# REQUIREMENT
Nothing in the data may be changed; retype all of it.

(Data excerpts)
★ ★ ★ ★ ★ ★ ★

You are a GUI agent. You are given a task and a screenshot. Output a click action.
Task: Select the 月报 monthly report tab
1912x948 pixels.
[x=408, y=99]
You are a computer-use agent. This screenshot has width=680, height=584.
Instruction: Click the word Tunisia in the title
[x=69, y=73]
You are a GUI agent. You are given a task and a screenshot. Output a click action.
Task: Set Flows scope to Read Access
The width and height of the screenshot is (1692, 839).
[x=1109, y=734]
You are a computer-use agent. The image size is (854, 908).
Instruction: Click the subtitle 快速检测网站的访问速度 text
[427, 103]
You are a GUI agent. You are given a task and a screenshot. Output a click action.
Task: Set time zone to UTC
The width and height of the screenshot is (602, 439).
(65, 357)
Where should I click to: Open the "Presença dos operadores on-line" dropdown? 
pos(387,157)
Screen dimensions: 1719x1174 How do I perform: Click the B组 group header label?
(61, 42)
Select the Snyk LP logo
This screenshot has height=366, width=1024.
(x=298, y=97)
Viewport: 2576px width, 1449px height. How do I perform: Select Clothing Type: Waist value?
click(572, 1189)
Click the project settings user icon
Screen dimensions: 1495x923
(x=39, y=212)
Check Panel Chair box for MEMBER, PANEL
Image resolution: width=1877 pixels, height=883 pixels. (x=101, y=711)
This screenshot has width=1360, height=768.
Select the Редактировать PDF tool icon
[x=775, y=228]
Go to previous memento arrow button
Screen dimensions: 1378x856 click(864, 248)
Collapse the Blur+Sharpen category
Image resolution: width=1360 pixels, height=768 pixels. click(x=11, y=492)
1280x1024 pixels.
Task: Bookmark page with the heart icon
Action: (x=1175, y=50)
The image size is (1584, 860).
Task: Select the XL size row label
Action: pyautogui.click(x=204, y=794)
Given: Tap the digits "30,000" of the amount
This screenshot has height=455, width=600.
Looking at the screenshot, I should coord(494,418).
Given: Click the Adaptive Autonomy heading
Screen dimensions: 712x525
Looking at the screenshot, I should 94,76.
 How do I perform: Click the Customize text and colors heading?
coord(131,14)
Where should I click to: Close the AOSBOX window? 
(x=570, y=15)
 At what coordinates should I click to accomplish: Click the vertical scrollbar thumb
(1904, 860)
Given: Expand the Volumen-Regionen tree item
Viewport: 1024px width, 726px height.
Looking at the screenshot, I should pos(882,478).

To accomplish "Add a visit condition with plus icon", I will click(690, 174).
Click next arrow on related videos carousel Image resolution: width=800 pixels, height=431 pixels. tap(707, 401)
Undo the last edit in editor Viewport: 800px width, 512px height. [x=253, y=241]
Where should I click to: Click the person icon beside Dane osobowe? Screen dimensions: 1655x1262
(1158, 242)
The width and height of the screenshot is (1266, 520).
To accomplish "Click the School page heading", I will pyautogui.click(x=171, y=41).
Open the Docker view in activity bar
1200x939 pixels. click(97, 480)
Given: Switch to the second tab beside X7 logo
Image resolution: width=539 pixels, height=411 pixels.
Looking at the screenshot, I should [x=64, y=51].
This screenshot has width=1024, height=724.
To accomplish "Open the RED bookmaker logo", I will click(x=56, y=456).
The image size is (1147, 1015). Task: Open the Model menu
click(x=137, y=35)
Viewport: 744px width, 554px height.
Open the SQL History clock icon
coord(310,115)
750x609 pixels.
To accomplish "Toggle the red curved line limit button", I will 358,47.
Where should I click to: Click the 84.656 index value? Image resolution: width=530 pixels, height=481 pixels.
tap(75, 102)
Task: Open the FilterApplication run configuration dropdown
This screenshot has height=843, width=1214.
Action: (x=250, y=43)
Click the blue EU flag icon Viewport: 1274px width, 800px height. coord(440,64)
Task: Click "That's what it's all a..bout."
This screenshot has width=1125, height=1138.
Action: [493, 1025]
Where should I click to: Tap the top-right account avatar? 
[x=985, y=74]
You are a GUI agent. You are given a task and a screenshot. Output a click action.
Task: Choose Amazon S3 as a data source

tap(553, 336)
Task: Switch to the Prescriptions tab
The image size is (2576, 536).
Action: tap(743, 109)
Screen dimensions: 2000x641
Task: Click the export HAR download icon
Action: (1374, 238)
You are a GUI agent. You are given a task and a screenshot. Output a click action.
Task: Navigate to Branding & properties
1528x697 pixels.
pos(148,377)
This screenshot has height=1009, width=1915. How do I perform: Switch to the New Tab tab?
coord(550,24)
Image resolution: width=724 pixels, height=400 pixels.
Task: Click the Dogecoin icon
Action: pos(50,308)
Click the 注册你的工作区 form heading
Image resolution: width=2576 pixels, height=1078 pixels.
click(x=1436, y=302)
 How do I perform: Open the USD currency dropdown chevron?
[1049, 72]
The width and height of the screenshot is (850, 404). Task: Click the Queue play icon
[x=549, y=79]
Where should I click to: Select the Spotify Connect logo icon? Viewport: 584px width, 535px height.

★ ★ ★ ★ ★ ★ ★

# TASK OUTPUT
You are a GUI agent. You are given a task and a screenshot. Output a click action.
Task: Select the 月报 monthly report tab
1912x948 pixels.
[x=408, y=99]
You are a computer-use agent. This screenshot has width=680, height=584.
Instruction: Click the word Tunisia in the title
[x=69, y=73]
You are a GUI agent. You are given a task and a screenshot. Output a click action.
Task: Set Flows scope to Read Access
The width and height of the screenshot is (1692, 839).
[x=1109, y=734]
You are a computer-use agent. The image size is (854, 908).
Instruction: Click the subtitle 快速检测网站的访问速度 text
[427, 103]
You are a GUI agent. You are given a task and a screenshot. Output a click action.
Task: Set time zone to UTC
The width and height of the screenshot is (602, 439).
(65, 357)
Where should I click to: Open the "Presença dos operadores on-line" dropdown? 
pos(387,157)
Screen dimensions: 1719x1174 How do I perform: Click the B组 group header label?
(61, 42)
Select the Snyk LP logo
This screenshot has height=366, width=1024.
(x=298, y=97)
Viewport: 2576px width, 1449px height. How do I perform: Select Clothing Type: Waist value?
click(572, 1189)
Click the project settings user icon
Screen dimensions: 1495x923
(x=39, y=212)
Check Panel Chair box for MEMBER, PANEL
Image resolution: width=1877 pixels, height=883 pixels. (x=101, y=711)
This screenshot has width=1360, height=768.
Select the Редактировать PDF tool icon
[x=775, y=228]
Go to previous memento arrow button
Screen dimensions: 1378x856 click(864, 248)
Collapse the Blur+Sharpen category
Image resolution: width=1360 pixels, height=768 pixels. click(x=11, y=492)
1280x1024 pixels.
Task: Bookmark page with the heart icon
Action: (x=1175, y=50)
The image size is (1584, 860).
Task: Select the XL size row label
Action: pyautogui.click(x=204, y=794)
Given: Tap the digits "30,000" of the amount
This screenshot has height=455, width=600.
Looking at the screenshot, I should coord(494,418).
Given: Click the Adaptive Autonomy heading
Screen dimensions: 712x525
Looking at the screenshot, I should 94,76.
 How do I perform: Click the Customize text and colors heading?
coord(131,14)
Where should I click to: Close the AOSBOX window? 
(x=570, y=15)
 At what coordinates should I click to accomplish: Click the vertical scrollbar thumb
(1904, 860)
Given: Expand the Volumen-Regionen tree item
Viewport: 1024px width, 726px height.
Looking at the screenshot, I should pos(882,478).

To accomplish "Add a visit condition with plus icon", I will click(690, 174).
Click next arrow on related videos carousel Image resolution: width=800 pixels, height=431 pixels. tap(707, 401)
Undo the last edit in editor Viewport: 800px width, 512px height. [x=253, y=241]
Where should I click to: Click the person icon beside Dane osobowe? Screen dimensions: 1655x1262
(1158, 242)
The width and height of the screenshot is (1266, 520).
To accomplish "Click the School page heading", I will pyautogui.click(x=171, y=41).
Open the Docker view in activity bar
1200x939 pixels. click(97, 480)
Given: Switch to the second tab beside X7 logo
Image resolution: width=539 pixels, height=411 pixels.
Looking at the screenshot, I should [x=64, y=51].
This screenshot has width=1024, height=724.
To accomplish "Open the RED bookmaker logo", I will click(x=56, y=456).
The image size is (1147, 1015). Task: Open the Model menu
click(x=137, y=35)
Viewport: 744px width, 554px height.
Open the SQL History clock icon
coord(310,115)
750x609 pixels.
To accomplish "Toggle the red curved line limit button", I will 358,47.
Where should I click to: Click the 84.656 index value? Image resolution: width=530 pixels, height=481 pixels.
tap(75, 102)
Task: Open the FilterApplication run configuration dropdown
This screenshot has height=843, width=1214.
Action: (x=250, y=43)
Click the blue EU flag icon Viewport: 1274px width, 800px height. coord(440,64)
Task: Click "That's what it's all a..bout."
This screenshot has width=1125, height=1138.
Action: [493, 1025]
Where should I click to: Tap the top-right account avatar? 
[x=985, y=74]
You are a GUI agent. You are given a task and a screenshot. Output a click action.
Task: Choose Amazon S3 as a data source

tap(553, 336)
Task: Switch to the Prescriptions tab
The image size is (2576, 536).
Action: tap(743, 109)
Screen dimensions: 2000x641
Task: Click the export HAR download icon
Action: (1374, 238)
You are a GUI agent. You are given a task and a screenshot. Output a click action.
Task: Navigate to Branding & properties
1528x697 pixels.
pos(148,377)
This screenshot has height=1009, width=1915. How do I perform: Switch to the New Tab tab?
coord(550,24)
Image resolution: width=724 pixels, height=400 pixels.
Task: Click the Dogecoin icon
Action: pos(50,308)
Click the 注册你的工作区 form heading
Image resolution: width=2576 pixels, height=1078 pixels.
click(x=1436, y=302)
 How do I perform: Open the USD currency dropdown chevron?
[1049, 72]
The width and height of the screenshot is (850, 404). Task: Click the Queue play icon
[x=549, y=79]
Where should I click to: Select the Spotify Connect logo icon? Viewport: 584px width, 535px height.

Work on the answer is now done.